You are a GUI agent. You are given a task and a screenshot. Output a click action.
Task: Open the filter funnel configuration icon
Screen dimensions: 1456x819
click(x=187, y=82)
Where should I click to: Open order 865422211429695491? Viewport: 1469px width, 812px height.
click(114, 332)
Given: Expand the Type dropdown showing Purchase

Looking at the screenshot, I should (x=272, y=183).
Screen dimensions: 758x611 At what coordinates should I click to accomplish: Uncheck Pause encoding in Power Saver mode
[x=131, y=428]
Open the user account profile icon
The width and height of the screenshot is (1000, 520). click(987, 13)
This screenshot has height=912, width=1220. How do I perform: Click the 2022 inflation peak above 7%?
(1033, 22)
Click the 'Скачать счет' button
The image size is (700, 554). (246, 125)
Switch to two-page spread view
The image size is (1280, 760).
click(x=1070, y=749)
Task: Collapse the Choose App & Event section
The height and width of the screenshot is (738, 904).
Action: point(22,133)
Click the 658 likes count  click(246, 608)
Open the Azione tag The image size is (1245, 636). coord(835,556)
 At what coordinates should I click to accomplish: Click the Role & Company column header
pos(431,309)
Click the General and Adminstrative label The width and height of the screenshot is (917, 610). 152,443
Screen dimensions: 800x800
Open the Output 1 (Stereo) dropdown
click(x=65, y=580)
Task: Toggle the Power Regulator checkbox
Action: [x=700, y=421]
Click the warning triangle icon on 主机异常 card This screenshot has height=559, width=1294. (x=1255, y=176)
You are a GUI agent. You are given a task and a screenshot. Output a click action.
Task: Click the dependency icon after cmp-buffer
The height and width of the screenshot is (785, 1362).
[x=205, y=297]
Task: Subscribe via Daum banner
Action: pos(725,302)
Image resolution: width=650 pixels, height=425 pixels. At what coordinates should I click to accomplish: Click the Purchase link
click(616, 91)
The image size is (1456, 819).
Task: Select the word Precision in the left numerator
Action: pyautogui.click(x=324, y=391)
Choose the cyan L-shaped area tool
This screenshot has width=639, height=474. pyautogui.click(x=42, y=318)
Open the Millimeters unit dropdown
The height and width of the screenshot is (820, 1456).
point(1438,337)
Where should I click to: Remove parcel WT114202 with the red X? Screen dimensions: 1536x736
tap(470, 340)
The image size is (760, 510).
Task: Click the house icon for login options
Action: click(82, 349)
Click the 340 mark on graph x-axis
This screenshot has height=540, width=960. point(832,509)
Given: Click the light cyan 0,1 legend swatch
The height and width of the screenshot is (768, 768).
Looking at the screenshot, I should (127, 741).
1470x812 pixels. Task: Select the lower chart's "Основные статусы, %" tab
#####
Exercise prompt: Render the records above as a Markdown table with the columns Row and Line, from the start of the records through the line containing "click(x=187, y=82)", inclusive. Give each line its own row, numbered in order, and leave out blank lines.

Task answer:
| Row | Line |
|---|---|
| 1 | You are a GUI agent. You are given a task and a screenshot. Output a click action. |
| 2 | Task: Open the filter funnel configuration icon |
| 3 | Screen dimensions: 1456x819 |
| 4 | click(x=187, y=82) |